There was a low incidence of postoperative infection, no patients required a
return to the operating room for hemostasis, and there were no cases of
recurrent adenoid hypertrophy. There was no detectable difference in the
incidence of postoperative complications. CONCLUSION: We conclude that this
technique is safe and time-efficient, with the advantages of excellent
visualization and essentially no operative blood loss.
dmarcov-ga rated this answer:5 out of 5 stars and gave an additional tip of: $10.00
Absolutely awesome.

Comments  
Subject: Re: Nasal Pharyngeal Stenosis in adults
From: pinkfreud-ga on 26 Mar 2004 20:19 PST
 
Note to Researchers: 

You'll get results with the search term "nasopharyngeal stenosis."
Subject: Re: Nasal Pharyngeal Stenosis in adults
From: njbagel-ga on 27 Mar 2004 10:47 PST
 
Otolaryngol Head Neck Surg. 2000 Dec;123(6):692-5.  
Management of nasopharyngeal stenosis after uvulopalatoplasty.
Krespi YP, Kacker A.

Department of Otolaryngology/Head and Neck Surgery, St
Luke's-Roosevelt Hospital Center and New York Presbyterian Hospital,
USA. hnsg@aol.com

OBJECTIVE: The objective of this study is to evaluate the management
of nasopharyngeal stenosis (NPS) with the CO(2) laser and a customized
nasopharyngeal obturator.
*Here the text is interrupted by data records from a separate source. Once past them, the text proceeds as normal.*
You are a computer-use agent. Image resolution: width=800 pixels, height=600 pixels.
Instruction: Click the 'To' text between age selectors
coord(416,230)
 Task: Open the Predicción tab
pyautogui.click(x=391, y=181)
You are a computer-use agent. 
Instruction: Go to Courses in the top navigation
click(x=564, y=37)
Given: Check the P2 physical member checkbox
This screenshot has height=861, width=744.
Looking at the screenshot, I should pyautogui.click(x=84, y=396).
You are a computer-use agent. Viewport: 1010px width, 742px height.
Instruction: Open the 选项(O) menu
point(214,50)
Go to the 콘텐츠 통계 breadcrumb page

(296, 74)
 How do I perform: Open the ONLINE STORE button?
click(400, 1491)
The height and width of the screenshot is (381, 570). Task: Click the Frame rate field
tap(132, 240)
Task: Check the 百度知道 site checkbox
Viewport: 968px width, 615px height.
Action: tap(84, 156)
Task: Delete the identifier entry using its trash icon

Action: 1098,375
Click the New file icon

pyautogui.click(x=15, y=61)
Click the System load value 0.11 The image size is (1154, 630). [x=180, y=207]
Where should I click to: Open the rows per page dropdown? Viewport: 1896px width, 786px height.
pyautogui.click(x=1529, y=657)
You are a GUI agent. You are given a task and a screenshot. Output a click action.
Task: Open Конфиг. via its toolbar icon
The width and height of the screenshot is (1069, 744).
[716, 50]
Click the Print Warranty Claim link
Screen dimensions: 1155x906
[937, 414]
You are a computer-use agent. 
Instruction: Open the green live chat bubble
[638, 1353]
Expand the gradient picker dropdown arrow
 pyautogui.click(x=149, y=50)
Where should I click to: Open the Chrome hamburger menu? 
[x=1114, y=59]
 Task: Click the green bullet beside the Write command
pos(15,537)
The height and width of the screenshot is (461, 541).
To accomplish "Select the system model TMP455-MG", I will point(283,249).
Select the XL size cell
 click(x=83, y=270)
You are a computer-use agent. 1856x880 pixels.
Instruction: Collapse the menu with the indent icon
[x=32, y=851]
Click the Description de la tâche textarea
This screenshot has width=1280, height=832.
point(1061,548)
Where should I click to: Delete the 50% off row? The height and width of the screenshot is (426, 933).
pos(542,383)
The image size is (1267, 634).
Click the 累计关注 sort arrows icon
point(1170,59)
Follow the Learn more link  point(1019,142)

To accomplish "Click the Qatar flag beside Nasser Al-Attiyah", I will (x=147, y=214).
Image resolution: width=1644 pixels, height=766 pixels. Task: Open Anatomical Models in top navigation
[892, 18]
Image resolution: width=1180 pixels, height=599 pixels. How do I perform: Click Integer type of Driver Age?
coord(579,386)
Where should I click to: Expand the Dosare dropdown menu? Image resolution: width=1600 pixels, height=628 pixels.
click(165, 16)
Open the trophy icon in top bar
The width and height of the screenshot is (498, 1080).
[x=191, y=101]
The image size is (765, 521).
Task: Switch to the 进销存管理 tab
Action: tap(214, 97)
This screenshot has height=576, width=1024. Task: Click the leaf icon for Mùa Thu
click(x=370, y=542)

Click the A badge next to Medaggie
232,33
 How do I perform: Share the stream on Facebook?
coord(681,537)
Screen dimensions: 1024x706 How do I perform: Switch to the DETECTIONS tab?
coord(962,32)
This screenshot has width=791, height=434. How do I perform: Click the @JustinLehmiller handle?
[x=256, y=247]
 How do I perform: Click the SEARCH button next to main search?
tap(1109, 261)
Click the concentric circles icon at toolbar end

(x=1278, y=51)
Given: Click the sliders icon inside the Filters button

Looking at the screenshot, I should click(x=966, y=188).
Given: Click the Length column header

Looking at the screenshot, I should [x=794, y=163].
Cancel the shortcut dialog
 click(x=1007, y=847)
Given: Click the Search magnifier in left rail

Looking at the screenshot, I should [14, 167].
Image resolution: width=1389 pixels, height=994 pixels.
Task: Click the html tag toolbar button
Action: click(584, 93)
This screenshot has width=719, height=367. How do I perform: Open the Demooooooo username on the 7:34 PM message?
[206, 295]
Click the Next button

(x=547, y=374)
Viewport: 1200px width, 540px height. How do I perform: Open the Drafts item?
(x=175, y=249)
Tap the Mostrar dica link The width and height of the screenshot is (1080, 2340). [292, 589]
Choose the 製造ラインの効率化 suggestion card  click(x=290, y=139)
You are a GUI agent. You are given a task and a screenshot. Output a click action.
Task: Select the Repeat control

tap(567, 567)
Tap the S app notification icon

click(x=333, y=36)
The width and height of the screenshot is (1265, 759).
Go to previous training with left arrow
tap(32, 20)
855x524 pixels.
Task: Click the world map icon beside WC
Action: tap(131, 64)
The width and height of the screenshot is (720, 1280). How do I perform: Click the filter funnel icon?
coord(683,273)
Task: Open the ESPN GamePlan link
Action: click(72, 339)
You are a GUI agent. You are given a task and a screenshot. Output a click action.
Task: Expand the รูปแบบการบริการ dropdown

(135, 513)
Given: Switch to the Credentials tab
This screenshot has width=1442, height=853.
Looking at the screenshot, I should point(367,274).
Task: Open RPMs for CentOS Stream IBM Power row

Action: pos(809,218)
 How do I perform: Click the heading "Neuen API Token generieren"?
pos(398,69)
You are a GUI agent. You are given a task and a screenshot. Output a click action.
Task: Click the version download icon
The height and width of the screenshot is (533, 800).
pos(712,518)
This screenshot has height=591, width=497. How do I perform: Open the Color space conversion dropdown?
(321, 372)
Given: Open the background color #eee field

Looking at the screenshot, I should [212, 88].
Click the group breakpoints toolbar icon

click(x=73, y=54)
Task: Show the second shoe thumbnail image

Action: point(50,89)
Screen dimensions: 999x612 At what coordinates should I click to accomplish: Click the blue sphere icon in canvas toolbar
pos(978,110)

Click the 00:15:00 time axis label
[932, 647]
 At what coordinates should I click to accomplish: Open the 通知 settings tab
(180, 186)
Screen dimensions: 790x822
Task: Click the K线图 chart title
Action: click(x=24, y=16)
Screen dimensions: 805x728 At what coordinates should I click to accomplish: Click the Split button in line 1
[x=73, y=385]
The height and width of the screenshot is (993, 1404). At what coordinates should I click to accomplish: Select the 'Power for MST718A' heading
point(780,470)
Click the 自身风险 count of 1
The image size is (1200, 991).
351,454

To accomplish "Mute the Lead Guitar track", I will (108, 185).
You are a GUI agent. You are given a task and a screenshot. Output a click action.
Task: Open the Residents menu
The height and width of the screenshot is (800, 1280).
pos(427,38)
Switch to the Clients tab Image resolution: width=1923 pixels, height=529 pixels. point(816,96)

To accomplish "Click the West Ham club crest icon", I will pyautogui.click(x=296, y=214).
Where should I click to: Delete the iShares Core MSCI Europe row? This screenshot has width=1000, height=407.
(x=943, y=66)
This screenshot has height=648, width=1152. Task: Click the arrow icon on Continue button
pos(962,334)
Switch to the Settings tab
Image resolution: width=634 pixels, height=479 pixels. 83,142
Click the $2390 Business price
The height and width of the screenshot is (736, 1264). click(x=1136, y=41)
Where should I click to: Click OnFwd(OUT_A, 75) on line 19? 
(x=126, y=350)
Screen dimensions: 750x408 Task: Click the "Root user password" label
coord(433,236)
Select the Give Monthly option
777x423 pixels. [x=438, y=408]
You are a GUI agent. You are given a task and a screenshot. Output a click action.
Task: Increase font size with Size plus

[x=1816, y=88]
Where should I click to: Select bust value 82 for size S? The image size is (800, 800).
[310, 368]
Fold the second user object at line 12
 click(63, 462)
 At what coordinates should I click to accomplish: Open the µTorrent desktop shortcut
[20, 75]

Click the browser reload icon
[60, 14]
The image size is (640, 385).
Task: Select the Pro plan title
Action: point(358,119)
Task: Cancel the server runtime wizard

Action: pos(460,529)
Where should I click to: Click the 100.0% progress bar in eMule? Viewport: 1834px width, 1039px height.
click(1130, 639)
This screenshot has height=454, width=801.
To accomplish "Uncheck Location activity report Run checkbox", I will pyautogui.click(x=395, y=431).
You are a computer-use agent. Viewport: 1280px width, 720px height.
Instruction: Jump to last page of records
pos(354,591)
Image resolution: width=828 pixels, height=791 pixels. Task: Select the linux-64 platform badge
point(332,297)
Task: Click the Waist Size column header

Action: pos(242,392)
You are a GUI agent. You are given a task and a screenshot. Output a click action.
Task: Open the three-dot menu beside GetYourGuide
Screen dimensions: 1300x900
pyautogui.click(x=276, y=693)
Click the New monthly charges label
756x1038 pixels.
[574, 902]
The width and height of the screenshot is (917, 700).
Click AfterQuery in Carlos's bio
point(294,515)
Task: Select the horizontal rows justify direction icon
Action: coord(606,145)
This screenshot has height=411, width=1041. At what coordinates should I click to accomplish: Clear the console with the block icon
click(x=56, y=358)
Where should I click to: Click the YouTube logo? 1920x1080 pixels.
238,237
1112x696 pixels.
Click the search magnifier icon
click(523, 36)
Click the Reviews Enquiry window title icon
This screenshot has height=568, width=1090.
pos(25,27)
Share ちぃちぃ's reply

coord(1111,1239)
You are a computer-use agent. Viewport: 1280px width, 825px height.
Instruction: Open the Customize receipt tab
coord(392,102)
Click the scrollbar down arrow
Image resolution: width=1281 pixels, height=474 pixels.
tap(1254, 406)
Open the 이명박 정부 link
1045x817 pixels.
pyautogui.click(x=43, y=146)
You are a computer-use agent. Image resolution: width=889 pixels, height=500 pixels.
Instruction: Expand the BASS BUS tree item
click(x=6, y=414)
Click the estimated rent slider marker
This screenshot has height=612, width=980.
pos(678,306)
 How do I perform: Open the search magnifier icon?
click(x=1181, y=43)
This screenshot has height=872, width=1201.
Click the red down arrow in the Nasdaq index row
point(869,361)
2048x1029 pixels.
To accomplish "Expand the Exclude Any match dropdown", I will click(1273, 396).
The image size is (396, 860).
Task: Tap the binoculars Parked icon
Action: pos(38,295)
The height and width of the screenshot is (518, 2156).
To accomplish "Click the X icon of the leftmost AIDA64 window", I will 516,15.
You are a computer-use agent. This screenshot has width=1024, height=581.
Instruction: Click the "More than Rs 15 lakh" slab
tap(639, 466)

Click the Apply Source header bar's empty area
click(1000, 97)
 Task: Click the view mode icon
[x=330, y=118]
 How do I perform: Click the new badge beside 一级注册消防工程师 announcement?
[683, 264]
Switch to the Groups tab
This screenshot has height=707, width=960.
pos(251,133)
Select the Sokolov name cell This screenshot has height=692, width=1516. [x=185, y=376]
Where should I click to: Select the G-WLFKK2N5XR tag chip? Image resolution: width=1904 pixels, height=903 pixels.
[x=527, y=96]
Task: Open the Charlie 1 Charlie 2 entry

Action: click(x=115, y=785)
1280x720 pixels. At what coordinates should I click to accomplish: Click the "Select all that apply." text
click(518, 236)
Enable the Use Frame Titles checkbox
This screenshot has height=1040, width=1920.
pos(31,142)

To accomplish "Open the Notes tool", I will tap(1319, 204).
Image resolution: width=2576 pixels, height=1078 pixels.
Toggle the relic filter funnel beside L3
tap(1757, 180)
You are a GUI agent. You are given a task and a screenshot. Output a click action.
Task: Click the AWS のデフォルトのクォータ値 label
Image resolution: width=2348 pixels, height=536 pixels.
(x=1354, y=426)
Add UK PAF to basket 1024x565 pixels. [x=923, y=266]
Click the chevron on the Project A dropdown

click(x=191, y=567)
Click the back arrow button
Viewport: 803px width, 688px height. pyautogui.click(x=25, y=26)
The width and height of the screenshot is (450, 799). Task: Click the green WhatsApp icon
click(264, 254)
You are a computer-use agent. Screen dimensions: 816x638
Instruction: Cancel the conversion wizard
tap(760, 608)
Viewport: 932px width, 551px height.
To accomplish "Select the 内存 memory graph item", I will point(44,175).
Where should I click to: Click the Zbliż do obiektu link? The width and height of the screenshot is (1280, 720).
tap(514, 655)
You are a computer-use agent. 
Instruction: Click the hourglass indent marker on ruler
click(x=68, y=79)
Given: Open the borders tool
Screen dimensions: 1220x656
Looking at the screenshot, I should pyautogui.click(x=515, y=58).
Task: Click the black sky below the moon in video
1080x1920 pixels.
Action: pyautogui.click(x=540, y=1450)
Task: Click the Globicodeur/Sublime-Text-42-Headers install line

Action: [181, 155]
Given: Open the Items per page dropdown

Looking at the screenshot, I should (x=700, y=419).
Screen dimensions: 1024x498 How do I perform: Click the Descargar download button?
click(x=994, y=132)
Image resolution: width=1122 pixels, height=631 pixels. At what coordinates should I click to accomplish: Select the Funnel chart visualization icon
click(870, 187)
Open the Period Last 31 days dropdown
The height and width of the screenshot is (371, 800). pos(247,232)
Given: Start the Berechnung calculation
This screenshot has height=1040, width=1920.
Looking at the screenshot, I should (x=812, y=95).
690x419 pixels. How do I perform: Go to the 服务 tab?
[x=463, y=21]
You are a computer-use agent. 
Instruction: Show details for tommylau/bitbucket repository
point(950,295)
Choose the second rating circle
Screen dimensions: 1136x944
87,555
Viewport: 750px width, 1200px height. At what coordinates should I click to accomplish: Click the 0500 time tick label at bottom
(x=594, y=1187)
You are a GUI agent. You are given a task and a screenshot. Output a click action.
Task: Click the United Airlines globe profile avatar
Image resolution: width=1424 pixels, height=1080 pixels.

Study Design: An 8-year retrospective study
based at a tertiary care teaching hospital consisting of 18 patients
with NPS after uvulopalatoplasty treated over an 8-year period with
the CO(2) laser and a nasopharyngeal obturator. Patients with grade I
stenosis were treated in the office and did not require a
nasopharyngeal obturator. More severe cases (grades II and III) were
treated in the operating room and required a nasopharyngeal obturator.
RESULTS: Eighteen patients with NPS, stages I to III, were treated
with a CO(2) laser with or without a nasopharyngeal obturator with
good results. CONCLUSION: The repair of NPS with a CO(2) laser and a
nasopharyngeal obturator in severe cases helps in restoring
nasopharyngeal patency. SIGNIFICANCE: This technique provided a
reliable method of correcting postuvulopalatoplasty NPS.